The task: From the entries below, return exactly the lines beginning at the one that contains "262x240 pixels." and ending at the one that contains "Click the frowning", both of them included, and only those lines.

[Records from a dataset]
+ + + +
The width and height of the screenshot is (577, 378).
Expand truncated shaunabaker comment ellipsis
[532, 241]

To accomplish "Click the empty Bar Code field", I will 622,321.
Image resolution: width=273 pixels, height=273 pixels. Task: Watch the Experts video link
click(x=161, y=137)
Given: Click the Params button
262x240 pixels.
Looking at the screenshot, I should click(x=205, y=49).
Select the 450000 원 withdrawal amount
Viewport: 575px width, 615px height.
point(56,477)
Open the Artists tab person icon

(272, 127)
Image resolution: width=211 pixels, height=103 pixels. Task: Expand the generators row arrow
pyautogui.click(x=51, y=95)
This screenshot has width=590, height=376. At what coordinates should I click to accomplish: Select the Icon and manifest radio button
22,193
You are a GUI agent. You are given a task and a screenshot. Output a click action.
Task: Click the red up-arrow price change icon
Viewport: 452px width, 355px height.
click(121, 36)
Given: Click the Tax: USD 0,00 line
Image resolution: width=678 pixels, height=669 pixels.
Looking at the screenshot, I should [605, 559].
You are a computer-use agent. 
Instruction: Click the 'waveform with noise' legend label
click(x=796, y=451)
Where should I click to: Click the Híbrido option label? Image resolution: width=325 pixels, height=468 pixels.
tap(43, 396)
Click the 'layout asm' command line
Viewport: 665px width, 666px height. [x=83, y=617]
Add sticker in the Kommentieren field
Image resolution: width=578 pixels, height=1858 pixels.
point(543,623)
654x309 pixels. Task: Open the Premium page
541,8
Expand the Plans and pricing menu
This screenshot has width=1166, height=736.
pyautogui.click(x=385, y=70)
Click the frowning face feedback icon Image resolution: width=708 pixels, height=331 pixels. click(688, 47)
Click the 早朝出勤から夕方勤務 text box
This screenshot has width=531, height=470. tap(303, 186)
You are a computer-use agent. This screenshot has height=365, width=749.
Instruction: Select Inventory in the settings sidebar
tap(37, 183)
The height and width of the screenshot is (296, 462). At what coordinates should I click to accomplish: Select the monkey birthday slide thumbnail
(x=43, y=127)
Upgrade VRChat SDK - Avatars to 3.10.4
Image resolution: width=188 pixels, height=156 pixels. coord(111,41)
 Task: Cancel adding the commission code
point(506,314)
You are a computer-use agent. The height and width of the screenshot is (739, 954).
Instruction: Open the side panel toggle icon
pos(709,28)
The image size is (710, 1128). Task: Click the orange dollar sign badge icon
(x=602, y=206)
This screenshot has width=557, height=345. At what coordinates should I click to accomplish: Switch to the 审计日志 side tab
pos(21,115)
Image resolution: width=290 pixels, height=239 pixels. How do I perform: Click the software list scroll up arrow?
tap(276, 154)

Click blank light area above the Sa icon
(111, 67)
+ + + +
Answer to this task:
262x240 pixels.
Looking at the screenshot, I should click(x=205, y=49).
Select the 450000 원 withdrawal amount
Viewport: 575px width, 615px height.
point(56,477)
Open the Artists tab person icon

(272, 127)
Image resolution: width=211 pixels, height=103 pixels. Task: Expand the generators row arrow
pyautogui.click(x=51, y=95)
This screenshot has width=590, height=376. At what coordinates should I click to accomplish: Select the Icon and manifest radio button
22,193
You are a GUI agent. You are given a task and a screenshot. Output a click action.
Task: Click the red up-arrow price change icon
Viewport: 452px width, 355px height.
click(121, 36)
Given: Click the Tax: USD 0,00 line
Image resolution: width=678 pixels, height=669 pixels.
Looking at the screenshot, I should [605, 559].
You are a computer-use agent. 
Instruction: Click the 'waveform with noise' legend label
click(x=796, y=451)
Where should I click to: Click the Híbrido option label? Image resolution: width=325 pixels, height=468 pixels.
tap(43, 396)
Click the 'layout asm' command line
Viewport: 665px width, 666px height. [x=83, y=617]
Add sticker in the Kommentieren field
Image resolution: width=578 pixels, height=1858 pixels.
point(543,623)
654x309 pixels. Task: Open the Premium page
541,8
Expand the Plans and pricing menu
This screenshot has width=1166, height=736.
pyautogui.click(x=385, y=70)
Click the frowning face feedback icon Image resolution: width=708 pixels, height=331 pixels. click(688, 47)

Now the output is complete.